Off the Reservation…

And possibly off my rocker, as well. 🙂

Every doctor on the planet has been telling me to “take it easy;” “don’t overdo it;” “rest;” “relax;” “don’t do anything strenuous.”

Can I be really honest here?

I feel like garbage.  I am sore, achy, headachy and tired ALL THE TIME!  Add to that some nausea and dizziness, the endless hot flashes that prevent me from getting a solid night’s sleep, and I am starting to feel like my own Great Grandmother (and she passed 20 years ago).  Grrrrrr….

Can you tell this makes me cranky?

I BROKE THE RULES TODAY.

There, I confessed.  I felt crummy and I decided I could keep “taking it easy” or do a tiny bit of yoga (which is the only activity I’ve really been encouraged to do), or I could throw caution to the wind and do what I want to do: run.

For those of you who are thinking of those “run five miles per day” olden days of mind — No, that is not what I did.  I got on a treadmill in an airconditioned room and set a nice, slow, jogging page.  I listened to some music and just felt my body awaken again.

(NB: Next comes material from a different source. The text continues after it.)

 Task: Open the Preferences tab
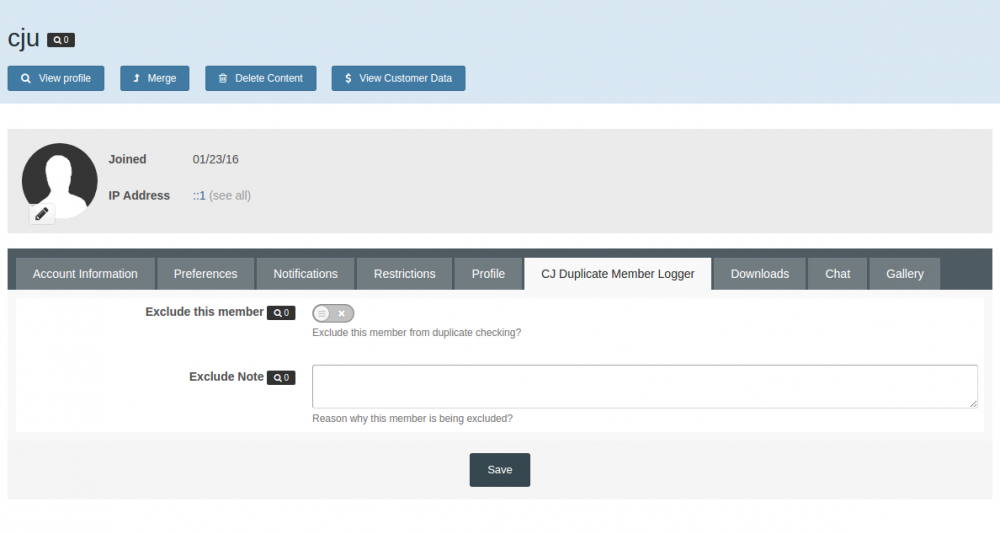click(205, 274)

And after that brief awakening, I felt it crash again.  But that’s okay.

I haven’t had an endorphin rush from running in 15 months.  Not that I have been counting or anything. 🙂  I felt that little rush hit me, and (I kid you not) I started crying.  This scared the dogs a little, as they were watching me run.  Suddenly, I was jogging and crying at the same time.  And I don’t mean little dainty sniffles, either.  Great big gulping sobs.  Yep, that was me.

So, I stopped when my body said to stop.  I have stretched and I am incredibly hydrated.  And, guess what?

I don’t feel as crummy as I did just two hours ago.

Now, I can go ahead and catch up on my Adventurous April blog for week three (I am a day late), and generally feeling a little more cheerful.